Google's second-generation Tensor Processing Units Pods can deliver 11.5 petaflops of calculations.
Written by Liam Tung, Contributing Writer

So far, Google has only provided a few images of its second-generation Tensor Processing Unit, or TPU2, since announcing the AI chip in May at Google I/O.

The company has now revealed a little more about the processor, the souped-up successor to Google's first custom AI chip.

As spotted by The Register, Jeff Dean from the Google Brain team delivered a TPU2 presentation to scientists at last week's Neural Information Processing Systems (NIPS) conference in Long Beach, California.

Earlier this year, Dean said that the first TPU focused on efficiently running machine-learning models for tasks like language translation, AlphaGo Go strategy, and search and image recognition. The TPUs were good for inference, or already trained models.

However, the more intensive task of training these models was done separately on top-end GPUs and CPUs. Training time on this equipment still took days or weeks, blocking researchers from cracking bigger machine-learning problems.

TPU2 is intended to both train and run machine-learning models and cut out this GPU/CPU bottleneck.


A custom high-speed network in TPU2s means they can be coupled together to become TPU Pod supercomputers.

Image: Google

A custom high-speed network in TPU2s, each of which delivers 180 teraflops of floating-point calculations, means they can be coupled together to become TPU Pod supercomputers. The TPU Pods are only available through Google Computer Engine as 'Cloud TPUs' that can be programmed with TensorFlow.

Dean's NIPS presentation offers more details on the design of the TPU Pods, the TPU2, and the TPU2 chips.

Each TPU Pod will consist of 64 TPU2s, delivering a massive 11.5 petaflops with four terabytes of high-bandwidth memory.

Meanwhile, each TPU2 consists of four TPU chips, offering 180 teraflops of computation, 64GB of high-bandwidth memory, and 2,400GB/s memory bandwidth.

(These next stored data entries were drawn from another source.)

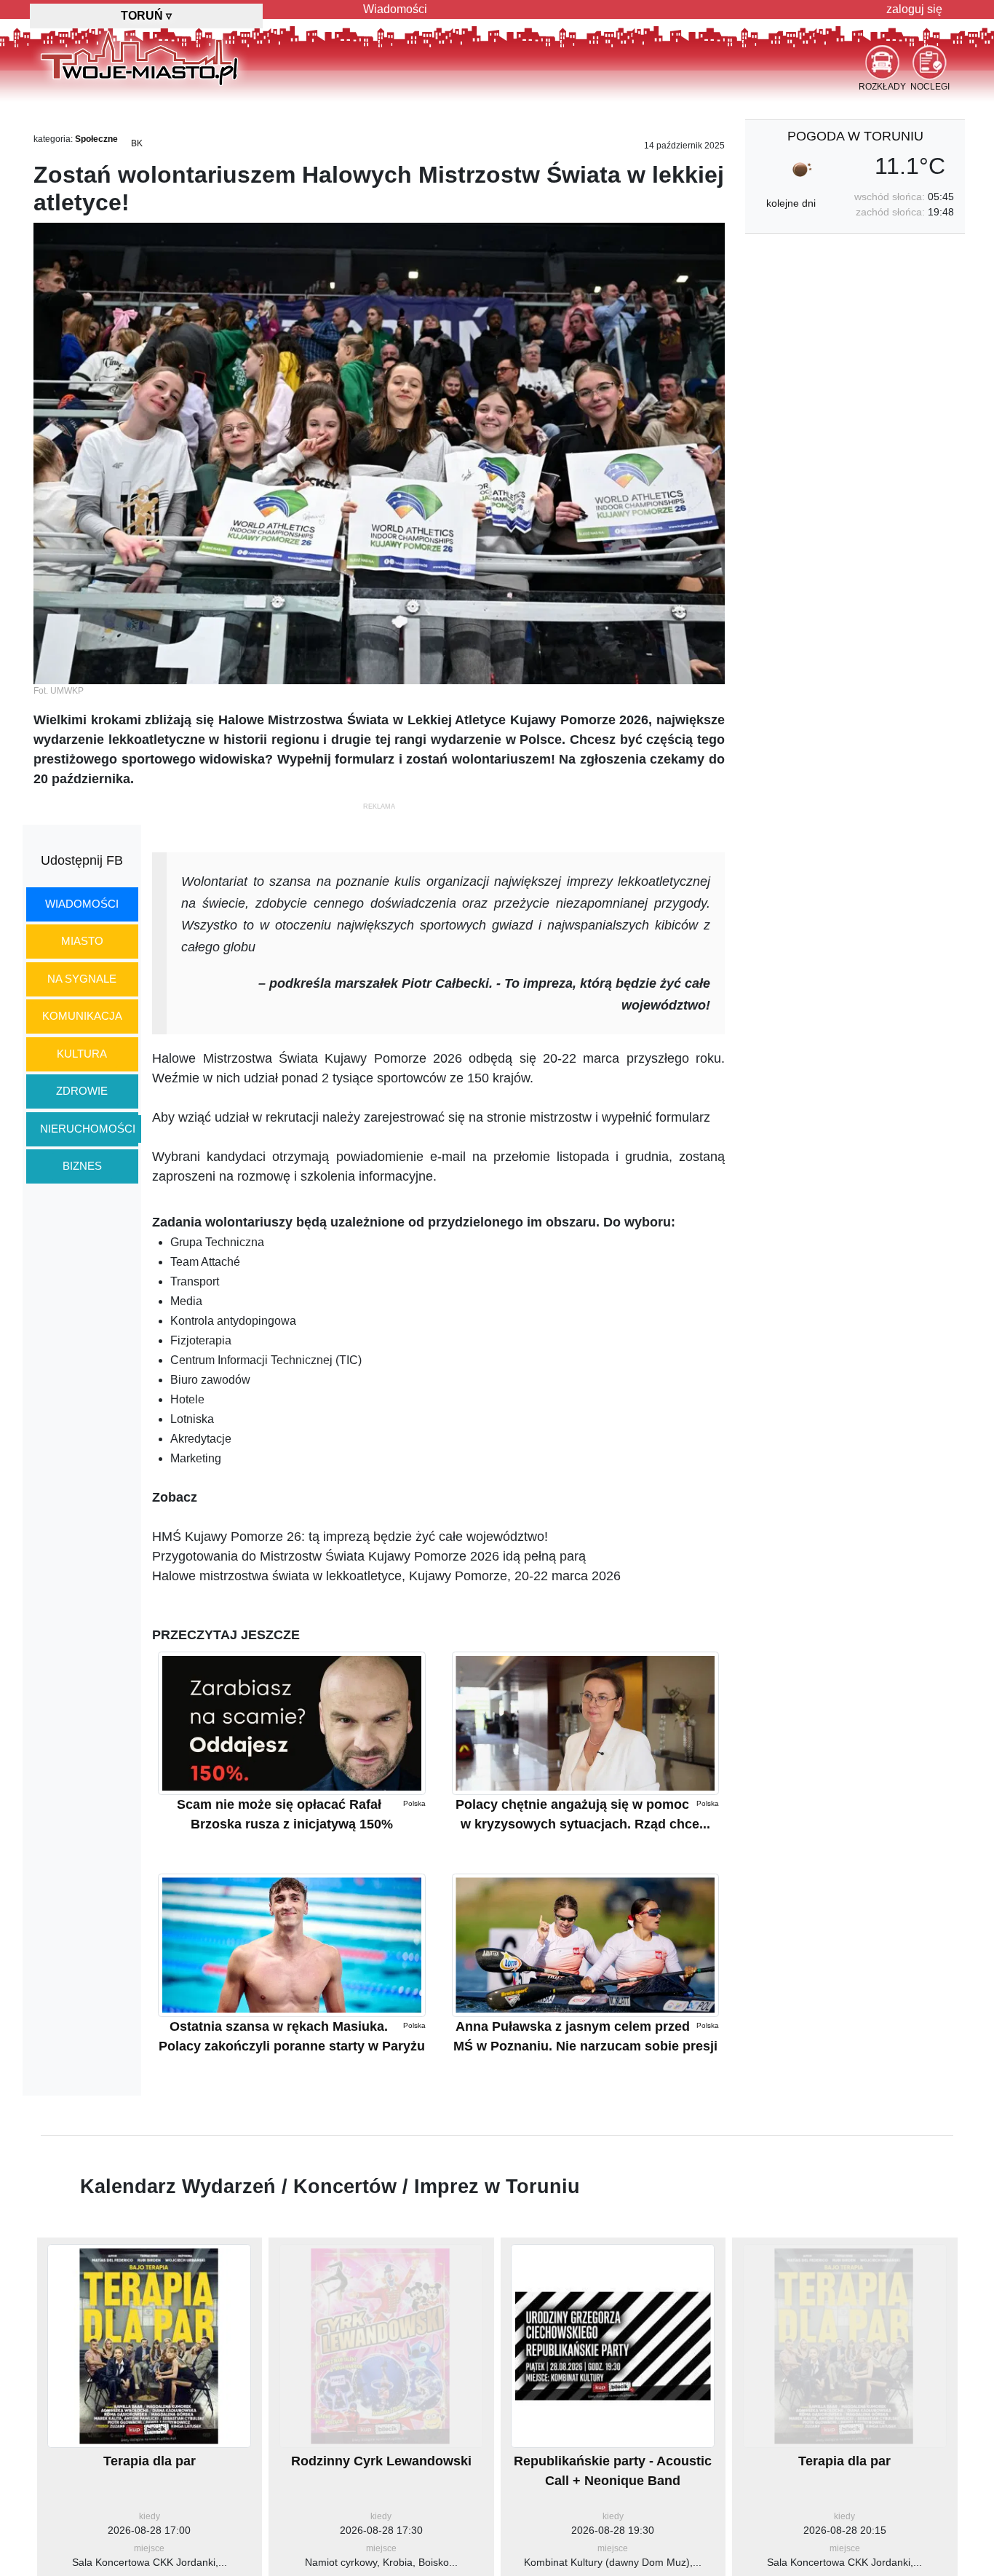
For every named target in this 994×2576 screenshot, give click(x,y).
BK (137, 143)
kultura (82, 1053)
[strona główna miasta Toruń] (139, 57)
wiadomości (82, 903)
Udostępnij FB (82, 860)
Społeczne (96, 139)
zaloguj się (914, 9)
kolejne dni (791, 203)
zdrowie (82, 1091)
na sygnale (81, 978)
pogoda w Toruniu (855, 136)
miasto (82, 941)
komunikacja (82, 1016)
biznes (82, 1166)
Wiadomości (395, 9)
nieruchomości (87, 1128)
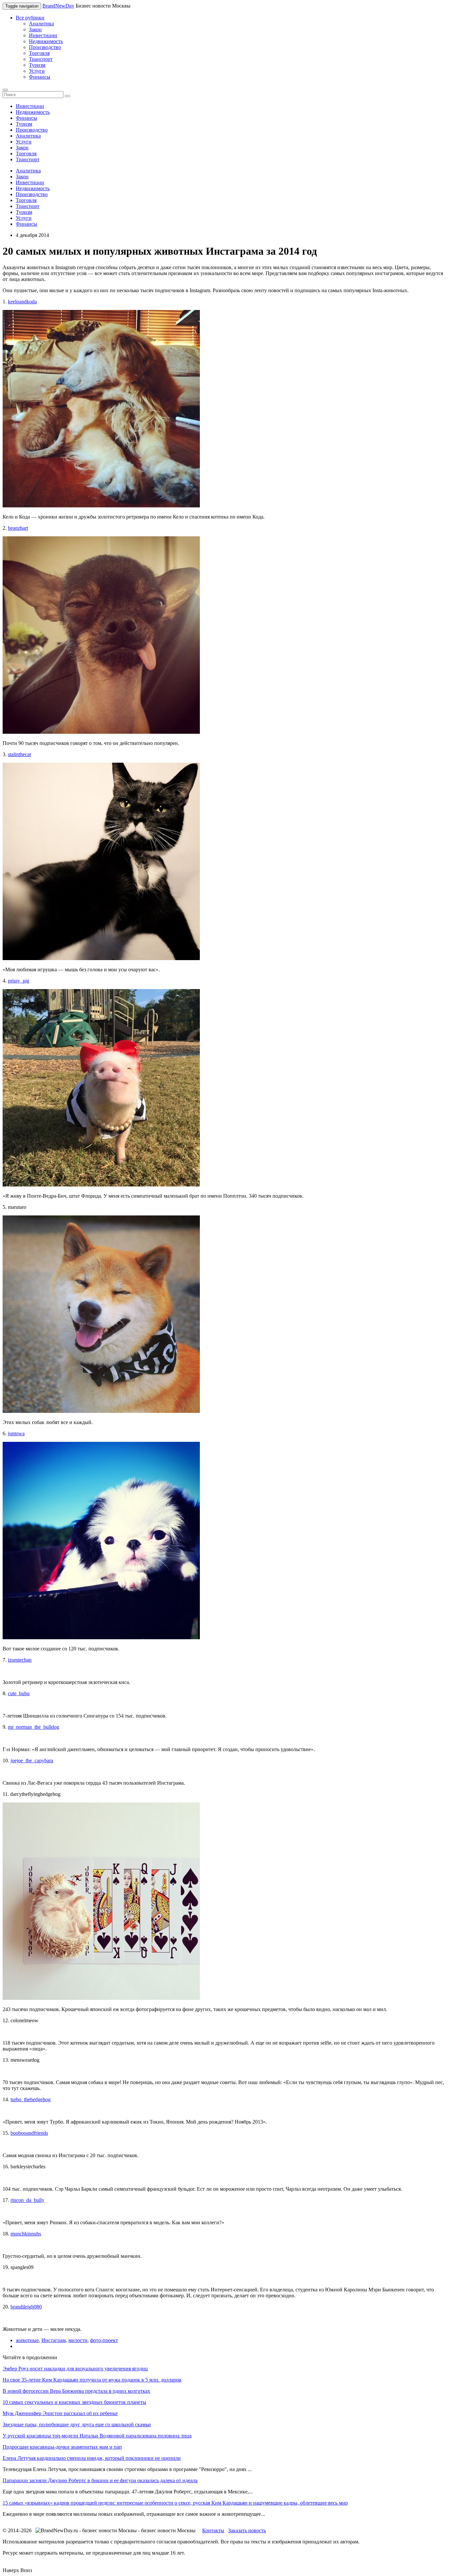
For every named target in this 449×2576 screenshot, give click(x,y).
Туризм (37, 65)
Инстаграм (53, 2340)
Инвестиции (43, 35)
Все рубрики (30, 17)
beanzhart (18, 528)
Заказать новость (247, 2530)
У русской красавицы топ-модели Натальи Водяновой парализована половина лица (97, 2435)
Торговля (39, 53)
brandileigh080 (26, 2306)
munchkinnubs (26, 2233)
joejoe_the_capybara (32, 1760)
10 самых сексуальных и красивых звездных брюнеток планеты (74, 2402)
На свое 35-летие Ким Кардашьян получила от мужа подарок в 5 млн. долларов (92, 2380)
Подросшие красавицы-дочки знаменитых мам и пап (62, 2447)
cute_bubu (19, 1693)
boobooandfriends (29, 2133)
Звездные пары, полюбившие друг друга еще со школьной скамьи (77, 2424)
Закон (35, 29)
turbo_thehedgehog (31, 2099)
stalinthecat (19, 754)
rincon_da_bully (27, 2200)
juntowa (16, 1433)
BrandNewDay (58, 6)
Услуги (37, 71)
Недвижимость (46, 41)
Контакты (213, 2530)
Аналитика (41, 23)
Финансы (39, 77)
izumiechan (20, 1660)
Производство (45, 47)
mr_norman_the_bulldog (33, 1727)
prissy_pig (18, 980)
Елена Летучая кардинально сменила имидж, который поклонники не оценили (92, 2458)
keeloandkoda (22, 301)
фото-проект (104, 2340)
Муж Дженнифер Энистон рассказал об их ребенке (60, 2413)
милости (77, 2340)
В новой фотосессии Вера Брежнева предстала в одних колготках (76, 2391)
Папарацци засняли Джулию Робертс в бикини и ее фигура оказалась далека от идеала (100, 2480)
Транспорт (41, 59)
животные (27, 2340)
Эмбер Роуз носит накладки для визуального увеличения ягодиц (75, 2368)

Down to the TPU2 chips themselves, these feature two cores with 8GB of high-bandwidth memory apiece to give 16GB memory per chip. Each one has a 600GB/s memory bandwidth and delivers 45 teraflops of calculations.

As Dean notes, TPU1 was great for inference but the next breakthroughs in machine learning will the power of its TPU2-based TPU Pods. He offered 1,000 free TPUs to top researchers who've made it to Google's selective Tensor Research Cloud.